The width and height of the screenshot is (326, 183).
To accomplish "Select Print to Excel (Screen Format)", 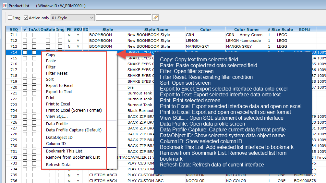I will pos(74,110).
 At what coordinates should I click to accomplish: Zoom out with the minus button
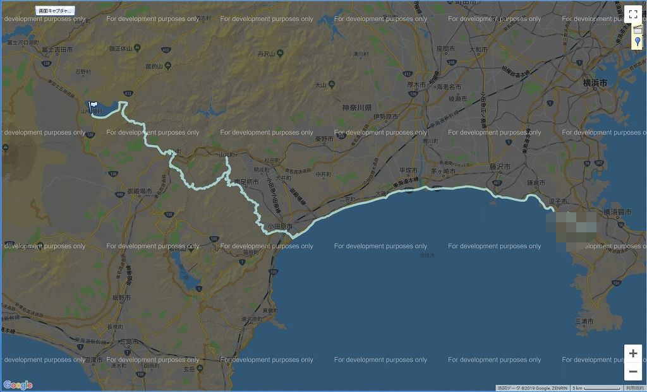[x=633, y=371]
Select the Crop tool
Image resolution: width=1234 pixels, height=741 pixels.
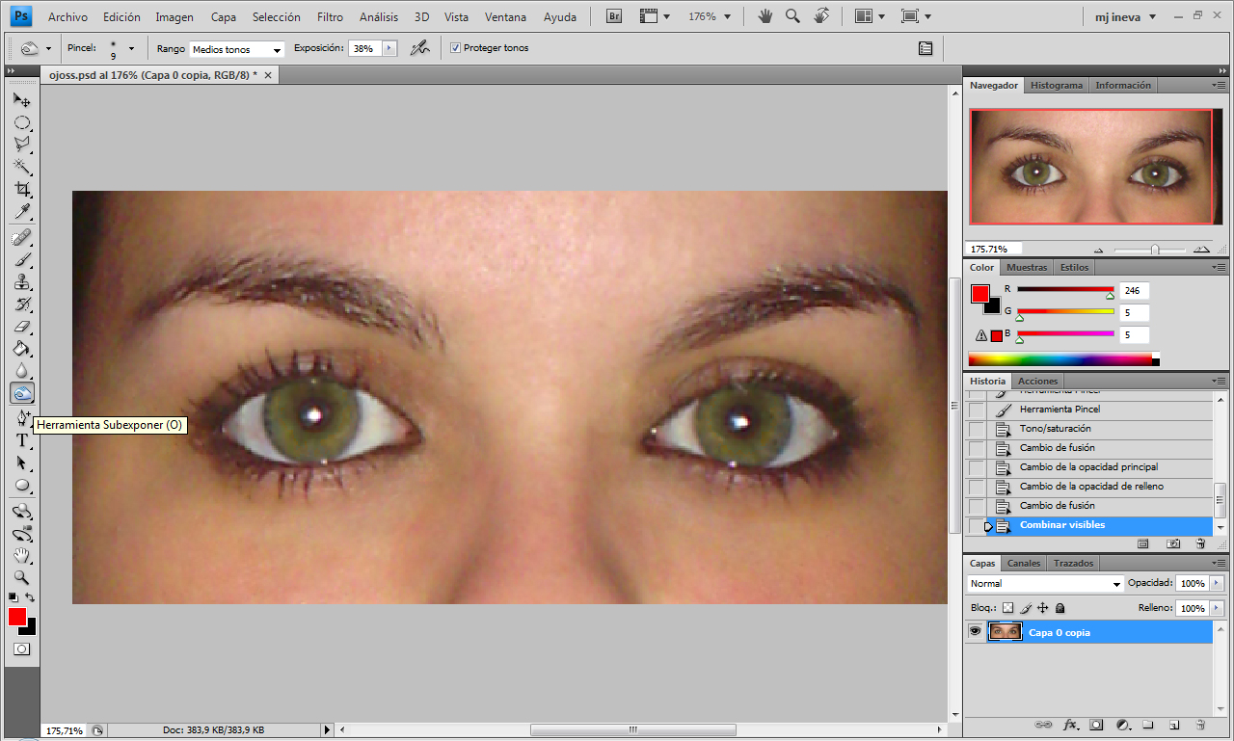(22, 189)
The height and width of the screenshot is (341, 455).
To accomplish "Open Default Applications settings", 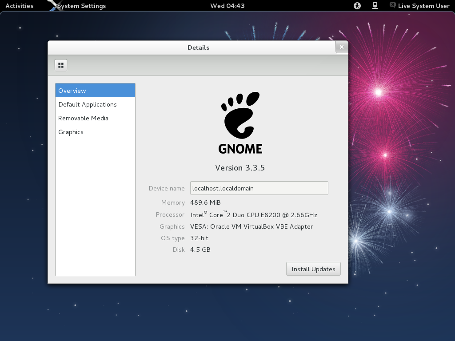I will (87, 104).
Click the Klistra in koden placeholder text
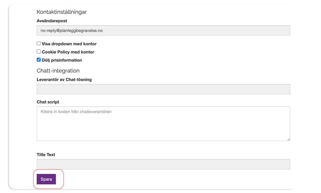The height and width of the screenshot is (193, 321). pyautogui.click(x=76, y=111)
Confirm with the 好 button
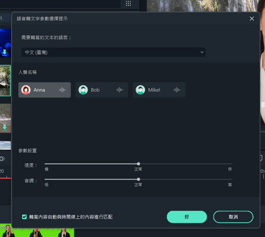The height and width of the screenshot is (237, 265). 187,217
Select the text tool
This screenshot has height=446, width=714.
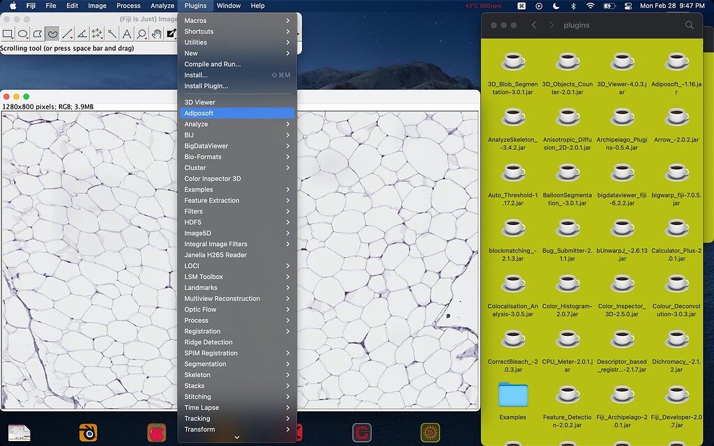[128, 33]
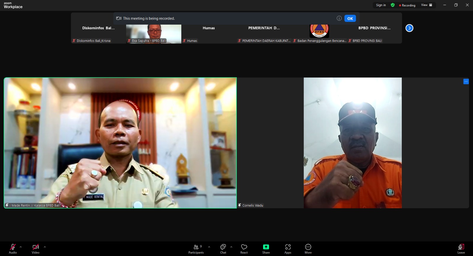Screen dimensions: 473x256
Task: Click the recording info icon
Action: point(339,18)
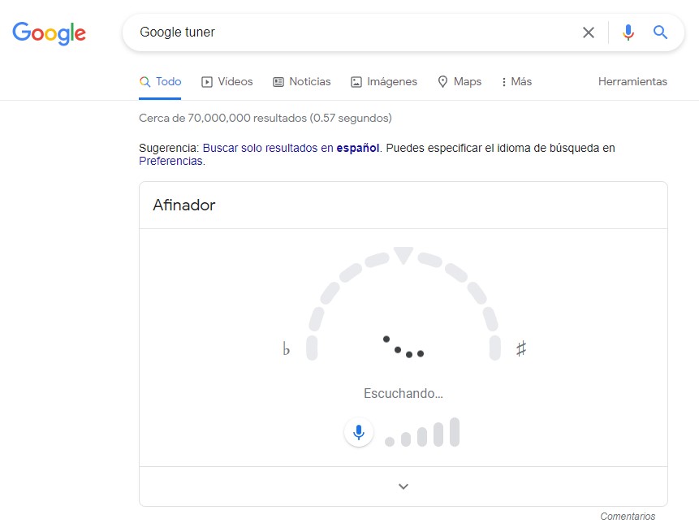This screenshot has width=699, height=532.
Task: Click the magnifying glass search icon
Action: click(x=660, y=32)
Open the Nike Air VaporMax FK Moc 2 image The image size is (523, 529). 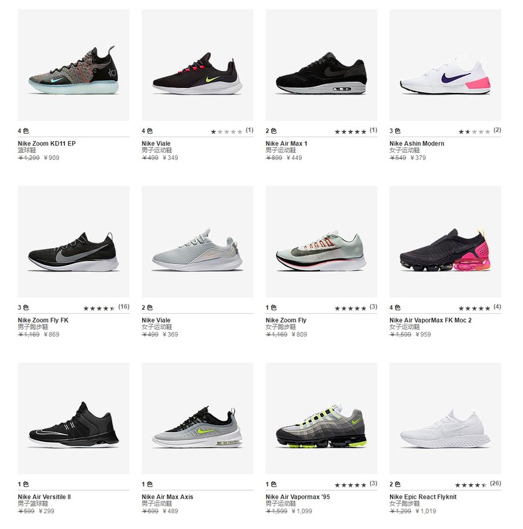(x=445, y=242)
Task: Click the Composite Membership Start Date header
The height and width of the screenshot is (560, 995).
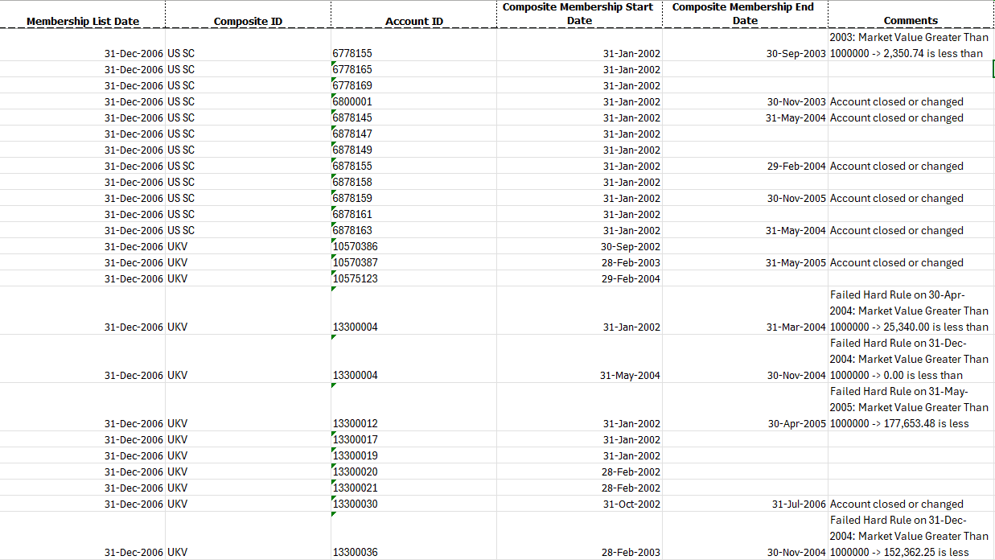Action: point(579,14)
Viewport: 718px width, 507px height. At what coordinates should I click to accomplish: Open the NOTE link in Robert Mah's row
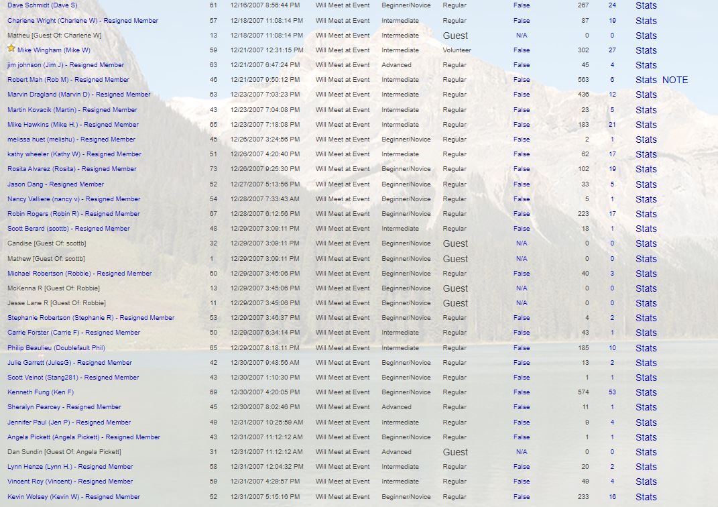tap(674, 80)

________________________

EXERCISE INSTRUCTIONS
Using the data above, count the lines that hold the string "tool". Report the number and nothing else.

ANSWER SPACE
2